> Exercise objective: In the text about Ray Bradbury's story "The Rocket," where does Fiorello Bodoni work?

The second story, “The Rocket,” also dating to the apparently watershed year of 1950, shades these general themes in with the promise and peril of science fiction, but it never once leaves Earth. The only thing that marks it as science fiction, really, is that it takes place in a world where space travel to other planets in the solar system happens regularly. (This is a story I know I’ve read previously somewhere, though I can’t pin it down on my mental Bradbury map. While I suspect I’ve read it, it’s possible it just passed so thoroughly into the ether that I know it simply from having grown up in the United States. Without having read it, it’s possible that I learned it from a frequency we can all tune into that we don’t know we already hear.) Here, our hero is Fiorello Bodoni, and Bradbury quickly sketches in what his life looks like via perfectly chosen, concrete details. He’s a working-class man, employed in a scrapyard. He has a huge family. Even his name suggests an otherness—Italian, sure, but chosen in a way that suggests he’s just off the boat (even if the story never comes out and says this).
Fiorello has one dream: to travel to another planet aboard a rocket ship. Travel to the stars is a pleasure afforded only to the rich and, though Fiorello seems content to exist within this status quo, he also chafes a bit at the idea that he will never go to Mars or see Jupiter’s Great Red Spot up close. As the story begins, Fiorello has saved up enough to send one member of the family to Mars. His children quickly realize, however, that the family member who gets to go will forever hold that position over everyone else’s heads, even if he or she never mentions it. His wife, who thinks the plan is rather crazy, ends up winning the impromptu drawing of straws to travel to another world, but she ultimately turns the opportunity down. It’s more important for the family to stay whole than anything else.
In a funk, Fiorello makes a bad decision. He purchases an aluminum model rocket, a “mock-up” of one of the space-faring craft that haunt his dreams. It will never travel to another planet, but he also refuses to tear it down. Now Fiorello’s wife thinks he’s really lost it. Even if he sold the thing for scrap, he wouldn’t make a profit. But he’s intent; he must have his rocket and his dream of space travel. And he promises his children that he will take them all on a voyage to Mars after he finishes retrofitting the mock-up into an actual craft that could venture into space. He spends days working. His wife and children watch him curiously.

> Provided data:
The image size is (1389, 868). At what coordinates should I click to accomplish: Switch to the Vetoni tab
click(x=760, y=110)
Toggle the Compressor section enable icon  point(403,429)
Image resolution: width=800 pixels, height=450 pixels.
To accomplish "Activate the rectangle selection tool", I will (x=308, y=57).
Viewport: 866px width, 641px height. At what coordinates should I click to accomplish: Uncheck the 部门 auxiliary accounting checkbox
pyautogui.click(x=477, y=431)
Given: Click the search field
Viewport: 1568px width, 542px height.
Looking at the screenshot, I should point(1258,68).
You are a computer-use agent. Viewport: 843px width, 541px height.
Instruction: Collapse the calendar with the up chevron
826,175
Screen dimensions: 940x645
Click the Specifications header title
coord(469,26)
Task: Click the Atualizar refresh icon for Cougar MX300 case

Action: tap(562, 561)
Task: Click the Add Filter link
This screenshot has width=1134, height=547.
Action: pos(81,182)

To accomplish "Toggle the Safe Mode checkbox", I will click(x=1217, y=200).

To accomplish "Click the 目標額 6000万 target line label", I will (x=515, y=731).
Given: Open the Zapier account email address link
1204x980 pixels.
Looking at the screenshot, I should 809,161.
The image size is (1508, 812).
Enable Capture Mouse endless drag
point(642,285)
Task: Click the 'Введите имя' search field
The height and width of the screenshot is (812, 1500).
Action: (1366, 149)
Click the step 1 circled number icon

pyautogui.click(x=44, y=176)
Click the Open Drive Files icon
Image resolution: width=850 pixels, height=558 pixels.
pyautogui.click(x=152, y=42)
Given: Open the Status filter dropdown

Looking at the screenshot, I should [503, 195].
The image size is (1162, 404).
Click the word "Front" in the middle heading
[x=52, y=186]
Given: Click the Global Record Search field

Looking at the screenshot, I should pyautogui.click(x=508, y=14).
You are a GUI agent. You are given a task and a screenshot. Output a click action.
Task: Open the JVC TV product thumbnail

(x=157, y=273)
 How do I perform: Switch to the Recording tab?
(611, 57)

> Solution for this exercise: In a scrapyard.